**DATA FOR ANALYSIS:**

<<<<

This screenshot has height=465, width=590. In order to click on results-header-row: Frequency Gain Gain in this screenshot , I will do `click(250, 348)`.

>>>>
<<<<

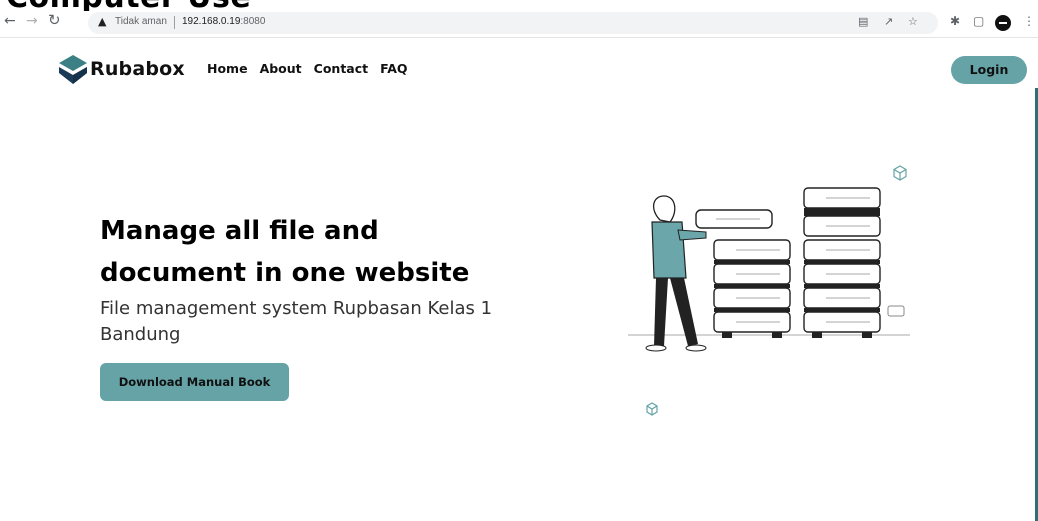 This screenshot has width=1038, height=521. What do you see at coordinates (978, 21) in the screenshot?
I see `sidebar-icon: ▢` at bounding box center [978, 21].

>>>>
<<<<

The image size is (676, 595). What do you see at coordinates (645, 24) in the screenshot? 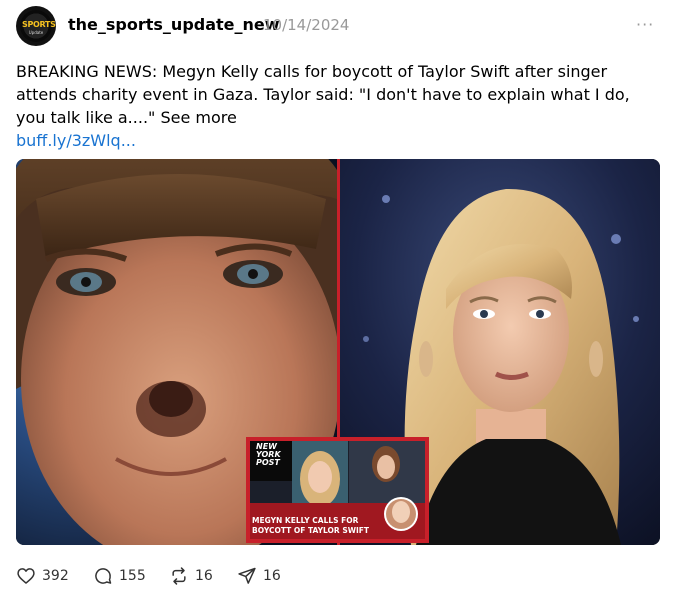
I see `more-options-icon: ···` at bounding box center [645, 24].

>>>>

**EXERCISE DETAILS:** Please convert the listing lines into a JSON list of strings, one string per line with blank lines left out, starting at the line that contains "This screenshot has width=1038, height=521." and ending at the line that contains "center [978, 21].". Leave the pictures out of your answer.

**FINISHED TASK:**
[
  " This screenshot has width=1038, height=521. What do you see at coordinates (978, 21) in the screenshot?",
  "I see `sidebar-icon: ▢` at bounding box center [978, 21]."
]